#### TEXT BLOCK:
━━━━━━
A350 XWB is the first Airbus aircraft with cargo fire protection as combination of Halon1301 and Nitrogen Enriched Air (NEA).

The lower half of the cross section is designed around the cargo compartments and the loading system. The A350-900 has three compartments, i.e.: the forward, aft and bulk compartments and can load up to 36 LD3 containers or 11 standard pallets of 96 inches. Special equipment is available for the transport of live animals, perishable goods, heavy pallets and vehicles.

To minimize the aircraft turn around time, the A350 XWB offers a high level of cargo hold capability and flexibility; 2 wide cargo doors and a Cargo Loading System (CLS) compatible with most lower deck cargo containers and pallet standards, allowing interlining operations, ease the loading.

In frame of the A350XWB development, the current flow-metered Halon 1301 fire extinguishing bottle for cargo bay long term fire suppression has been deleted, and Nitrogen Enriched Air (NEA) produced by the Inert Gas Generating System (IGGS) -as part of the Fuel Tank Inerting System (FTIS)- is used instead.

This evolution has different benefits because is the first step to halon-free aircraft –the A350 is “green-aircraft” (less halon). Other benefits is a 20-45 kg weight saving allowing an unlimited ETOPS and an aircraft level architecture synergy.
The weight reduction with respect to the conventional system depends on the ETOPS configuration: up to 20 kg are envisaged for 195 min diversion time and up to 45 kg are envisaged for 360 min diversion time.

Effectiveness of a combined Halon1301 / NEA system has been shown.

Based on the presentation “A350XWB Cargo Inerting Function” done within the International Aircraft Systems Fire Protection Working Group by Airbus.

Airbus will monitor all A350 XWB delivered to customers “around the clock”.
━━━━━━
#### SUPPLIED DATA:
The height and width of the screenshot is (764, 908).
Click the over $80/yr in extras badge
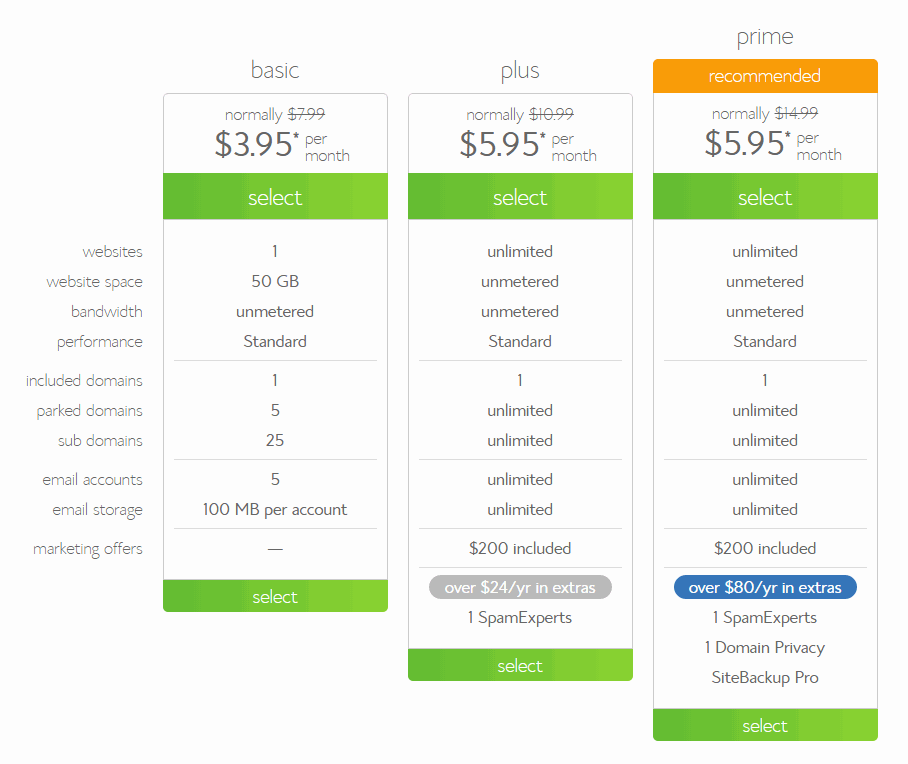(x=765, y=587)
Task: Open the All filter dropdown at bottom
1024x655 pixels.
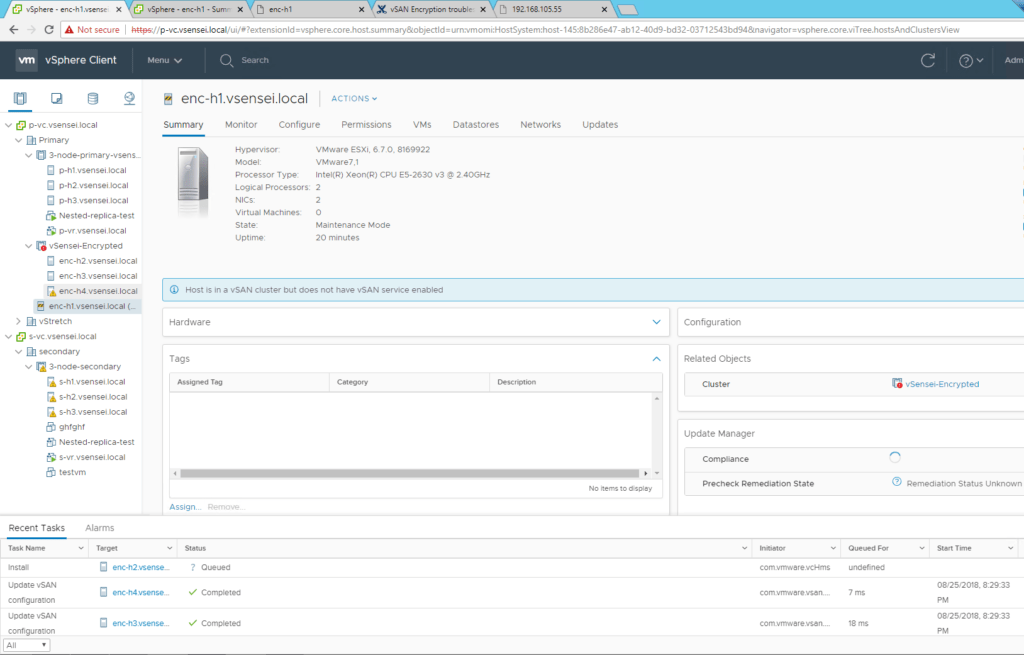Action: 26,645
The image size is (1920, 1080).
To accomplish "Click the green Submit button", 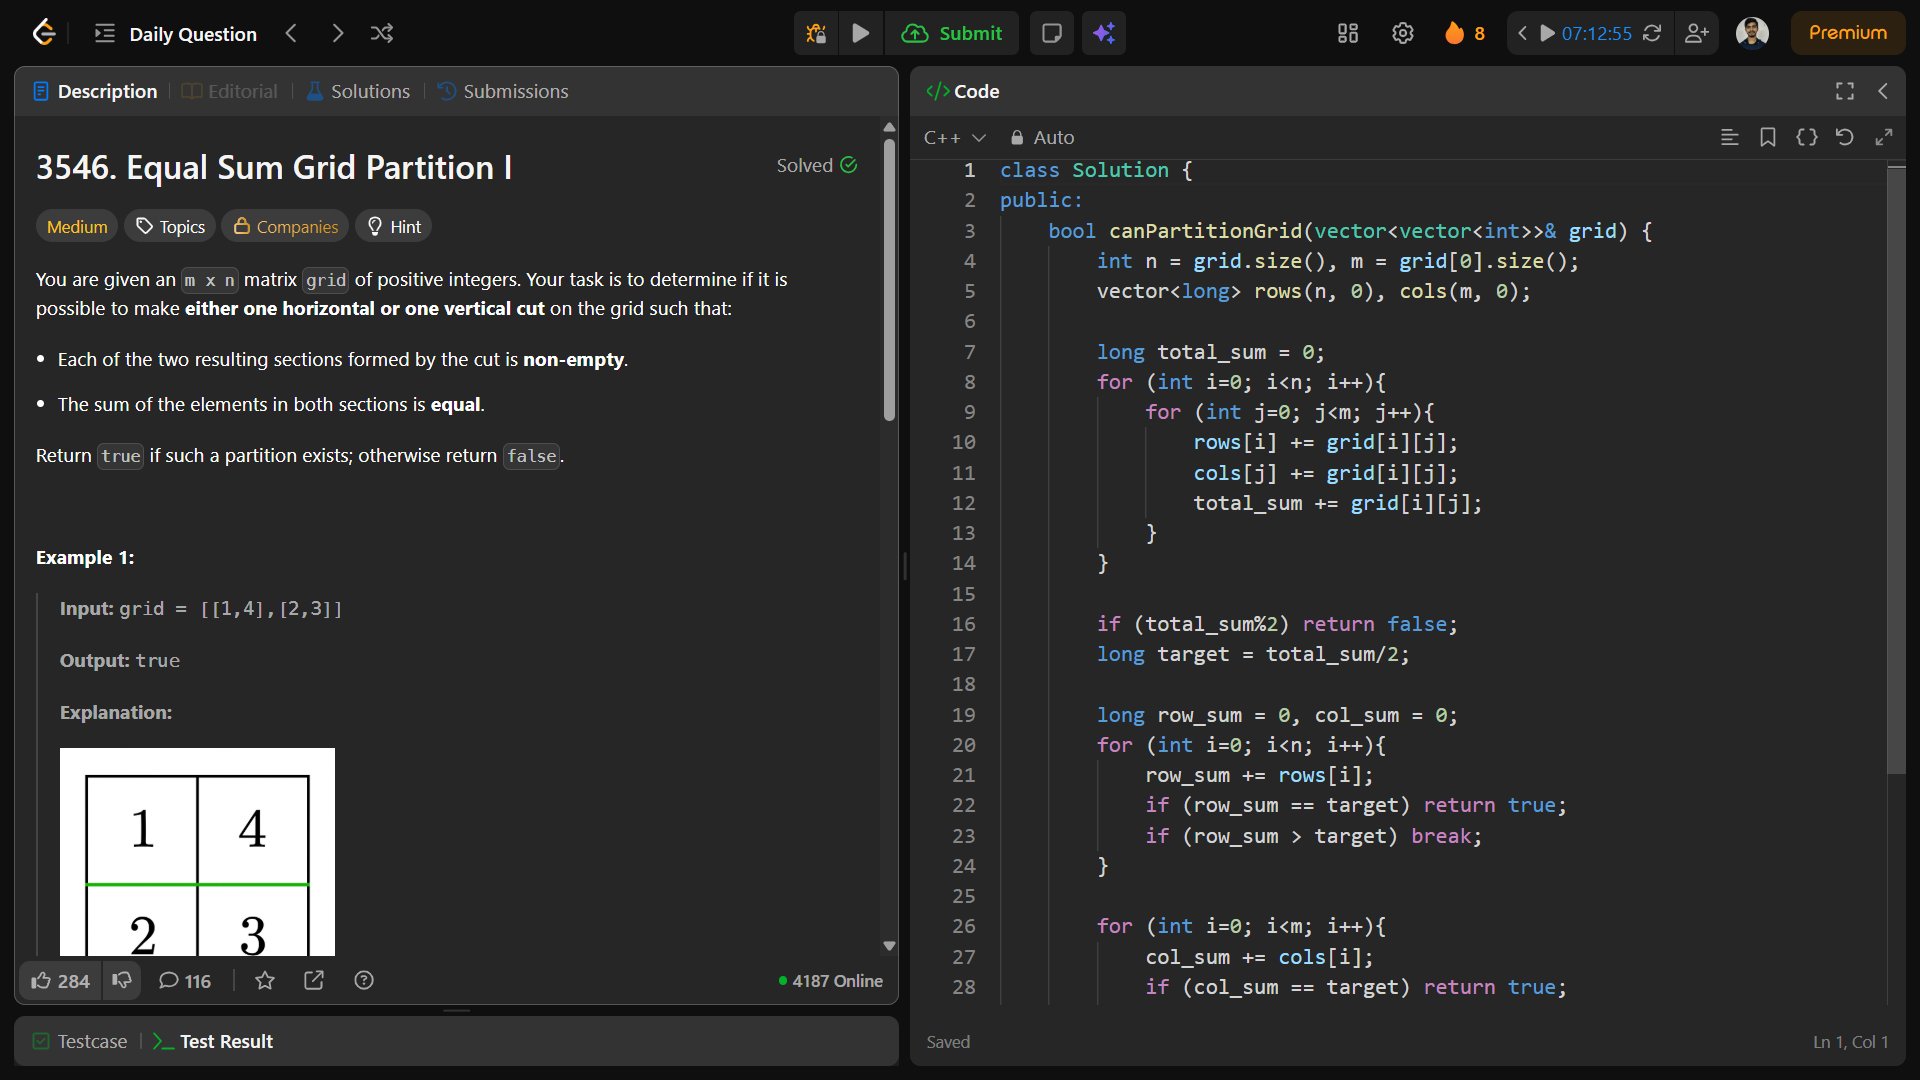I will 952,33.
━━━━━━
#### TO BE DONE:
Answer these questions using the A350 XWB cargo fire protection text:
1. How many LD3 containers can the A350-900 load?
2. Which system produces the Nitrogen Enriched Air?
3. How much weight reduction is envisaged for a 360 min diversion time?
None of the lines are needed here.

#### CORRECT ANSWER:
1. Up to 36 LD3 containers.
2. The Inert Gas Generating System (IGGS), as part of the Fuel Tank Inerting System (FTIS).
3. Up to 45 kg.